**Problem details:** Copy each line of the material beneath that holds the word "Trofeo".

*** Data records ***

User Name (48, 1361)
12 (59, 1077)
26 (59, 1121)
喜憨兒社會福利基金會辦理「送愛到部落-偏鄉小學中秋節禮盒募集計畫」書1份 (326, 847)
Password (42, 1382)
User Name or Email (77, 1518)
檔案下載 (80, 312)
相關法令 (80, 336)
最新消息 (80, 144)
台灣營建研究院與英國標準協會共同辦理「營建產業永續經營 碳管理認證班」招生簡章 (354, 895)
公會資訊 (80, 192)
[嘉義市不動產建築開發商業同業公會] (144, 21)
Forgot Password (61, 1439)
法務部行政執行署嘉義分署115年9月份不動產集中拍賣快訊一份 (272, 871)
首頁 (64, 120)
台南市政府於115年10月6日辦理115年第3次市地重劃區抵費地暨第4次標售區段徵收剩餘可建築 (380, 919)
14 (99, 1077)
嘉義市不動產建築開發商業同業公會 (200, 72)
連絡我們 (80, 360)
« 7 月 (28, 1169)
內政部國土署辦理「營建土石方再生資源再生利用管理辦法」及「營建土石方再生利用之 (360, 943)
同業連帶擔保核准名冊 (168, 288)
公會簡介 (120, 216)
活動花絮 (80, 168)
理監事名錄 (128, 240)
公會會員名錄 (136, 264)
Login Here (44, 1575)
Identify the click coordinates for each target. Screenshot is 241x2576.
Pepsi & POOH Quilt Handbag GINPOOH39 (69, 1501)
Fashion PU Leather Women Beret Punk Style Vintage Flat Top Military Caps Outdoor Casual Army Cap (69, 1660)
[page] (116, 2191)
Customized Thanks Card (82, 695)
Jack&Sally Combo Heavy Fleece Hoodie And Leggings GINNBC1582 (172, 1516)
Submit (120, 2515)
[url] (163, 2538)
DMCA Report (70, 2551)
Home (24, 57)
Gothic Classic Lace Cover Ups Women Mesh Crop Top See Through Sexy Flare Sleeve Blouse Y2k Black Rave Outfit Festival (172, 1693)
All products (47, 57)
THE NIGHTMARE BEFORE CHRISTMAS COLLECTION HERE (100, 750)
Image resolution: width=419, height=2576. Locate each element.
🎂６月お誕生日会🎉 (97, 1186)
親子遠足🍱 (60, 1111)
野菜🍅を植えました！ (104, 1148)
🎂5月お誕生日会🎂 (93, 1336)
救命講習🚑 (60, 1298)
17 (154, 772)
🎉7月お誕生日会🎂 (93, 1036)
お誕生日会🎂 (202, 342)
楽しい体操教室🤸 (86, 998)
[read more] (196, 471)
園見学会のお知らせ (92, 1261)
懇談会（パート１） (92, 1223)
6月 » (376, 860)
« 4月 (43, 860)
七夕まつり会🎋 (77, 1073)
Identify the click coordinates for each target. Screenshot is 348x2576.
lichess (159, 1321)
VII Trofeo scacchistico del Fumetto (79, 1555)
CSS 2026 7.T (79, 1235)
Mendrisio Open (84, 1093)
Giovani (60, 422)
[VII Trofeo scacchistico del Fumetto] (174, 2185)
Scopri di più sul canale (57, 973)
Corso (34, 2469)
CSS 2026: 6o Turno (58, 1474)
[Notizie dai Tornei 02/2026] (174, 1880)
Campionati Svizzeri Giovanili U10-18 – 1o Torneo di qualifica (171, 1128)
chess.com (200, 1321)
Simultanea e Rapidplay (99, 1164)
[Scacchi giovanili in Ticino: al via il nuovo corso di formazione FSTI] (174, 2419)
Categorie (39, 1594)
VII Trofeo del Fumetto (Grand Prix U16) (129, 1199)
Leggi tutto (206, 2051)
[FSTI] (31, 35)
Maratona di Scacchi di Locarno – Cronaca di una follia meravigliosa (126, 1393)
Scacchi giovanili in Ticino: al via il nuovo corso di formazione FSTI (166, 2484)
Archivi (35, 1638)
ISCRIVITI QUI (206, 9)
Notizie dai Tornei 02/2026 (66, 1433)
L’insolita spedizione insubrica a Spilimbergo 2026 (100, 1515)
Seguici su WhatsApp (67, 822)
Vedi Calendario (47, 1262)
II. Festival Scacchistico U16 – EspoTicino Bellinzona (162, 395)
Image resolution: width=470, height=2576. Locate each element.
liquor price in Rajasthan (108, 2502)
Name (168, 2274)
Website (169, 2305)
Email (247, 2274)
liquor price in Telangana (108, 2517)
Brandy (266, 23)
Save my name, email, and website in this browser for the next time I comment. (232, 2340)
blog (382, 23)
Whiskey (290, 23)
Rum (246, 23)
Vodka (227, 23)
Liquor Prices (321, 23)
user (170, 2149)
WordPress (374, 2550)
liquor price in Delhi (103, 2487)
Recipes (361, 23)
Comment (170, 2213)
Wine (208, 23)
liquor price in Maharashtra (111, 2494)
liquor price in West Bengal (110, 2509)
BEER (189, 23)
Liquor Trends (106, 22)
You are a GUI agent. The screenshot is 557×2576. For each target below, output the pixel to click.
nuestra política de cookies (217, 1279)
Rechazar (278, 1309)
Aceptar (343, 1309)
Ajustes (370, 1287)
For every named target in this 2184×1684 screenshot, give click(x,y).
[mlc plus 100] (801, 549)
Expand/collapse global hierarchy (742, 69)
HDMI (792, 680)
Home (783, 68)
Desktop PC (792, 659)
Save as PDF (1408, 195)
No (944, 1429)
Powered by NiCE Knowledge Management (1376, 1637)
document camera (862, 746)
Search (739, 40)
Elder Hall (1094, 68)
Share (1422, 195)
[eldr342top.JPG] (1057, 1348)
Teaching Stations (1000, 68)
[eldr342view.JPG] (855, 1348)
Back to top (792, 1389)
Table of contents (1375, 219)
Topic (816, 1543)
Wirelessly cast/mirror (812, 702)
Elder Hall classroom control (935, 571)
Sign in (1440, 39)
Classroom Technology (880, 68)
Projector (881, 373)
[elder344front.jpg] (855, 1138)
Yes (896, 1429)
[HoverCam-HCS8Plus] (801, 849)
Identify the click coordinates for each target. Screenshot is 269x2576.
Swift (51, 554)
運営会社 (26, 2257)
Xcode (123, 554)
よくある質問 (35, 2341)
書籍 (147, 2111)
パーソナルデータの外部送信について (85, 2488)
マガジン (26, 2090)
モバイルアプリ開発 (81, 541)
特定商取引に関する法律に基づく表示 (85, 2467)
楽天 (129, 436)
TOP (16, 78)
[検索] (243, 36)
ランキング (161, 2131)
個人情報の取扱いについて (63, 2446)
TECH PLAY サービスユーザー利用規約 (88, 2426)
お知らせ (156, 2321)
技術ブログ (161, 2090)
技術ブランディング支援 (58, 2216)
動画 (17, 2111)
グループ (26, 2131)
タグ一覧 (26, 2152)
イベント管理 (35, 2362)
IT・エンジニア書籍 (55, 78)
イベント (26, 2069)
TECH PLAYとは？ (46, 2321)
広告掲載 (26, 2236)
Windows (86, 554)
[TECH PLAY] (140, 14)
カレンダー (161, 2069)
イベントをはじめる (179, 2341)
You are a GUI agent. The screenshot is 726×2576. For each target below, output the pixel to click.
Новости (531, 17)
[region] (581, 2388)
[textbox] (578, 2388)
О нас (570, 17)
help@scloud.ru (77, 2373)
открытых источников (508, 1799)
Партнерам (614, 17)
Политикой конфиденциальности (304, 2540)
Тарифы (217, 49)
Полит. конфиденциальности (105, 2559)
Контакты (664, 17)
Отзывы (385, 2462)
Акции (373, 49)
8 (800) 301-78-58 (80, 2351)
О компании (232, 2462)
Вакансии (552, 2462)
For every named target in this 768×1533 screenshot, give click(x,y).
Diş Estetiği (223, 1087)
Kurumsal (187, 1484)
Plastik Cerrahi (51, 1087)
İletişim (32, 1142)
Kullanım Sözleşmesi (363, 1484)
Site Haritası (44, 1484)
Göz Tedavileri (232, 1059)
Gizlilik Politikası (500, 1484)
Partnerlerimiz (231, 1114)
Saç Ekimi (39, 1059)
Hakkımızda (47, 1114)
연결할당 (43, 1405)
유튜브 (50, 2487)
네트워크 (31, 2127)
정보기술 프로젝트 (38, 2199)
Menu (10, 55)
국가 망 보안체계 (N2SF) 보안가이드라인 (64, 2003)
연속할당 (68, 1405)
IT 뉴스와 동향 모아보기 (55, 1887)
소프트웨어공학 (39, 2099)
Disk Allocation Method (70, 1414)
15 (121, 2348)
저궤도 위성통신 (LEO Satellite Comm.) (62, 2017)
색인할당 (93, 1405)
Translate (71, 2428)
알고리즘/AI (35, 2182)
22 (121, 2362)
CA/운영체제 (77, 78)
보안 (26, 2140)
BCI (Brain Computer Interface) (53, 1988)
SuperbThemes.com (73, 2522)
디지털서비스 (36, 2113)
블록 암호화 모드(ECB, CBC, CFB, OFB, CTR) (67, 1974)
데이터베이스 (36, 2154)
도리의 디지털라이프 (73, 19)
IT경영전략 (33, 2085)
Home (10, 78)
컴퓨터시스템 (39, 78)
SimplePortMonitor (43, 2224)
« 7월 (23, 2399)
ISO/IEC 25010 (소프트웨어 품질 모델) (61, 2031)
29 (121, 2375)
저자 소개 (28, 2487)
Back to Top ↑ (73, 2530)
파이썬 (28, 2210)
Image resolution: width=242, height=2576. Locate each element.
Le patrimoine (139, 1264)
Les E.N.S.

*** End of Data records ***

**Result for this task:**
VII Trofeo scacchistico del Fumetto (79, 1555)
[VII Trofeo scacchistico del Fumetto] (174, 2185)
VII Trofeo del Fumetto (Grand Prix U16) (129, 1199)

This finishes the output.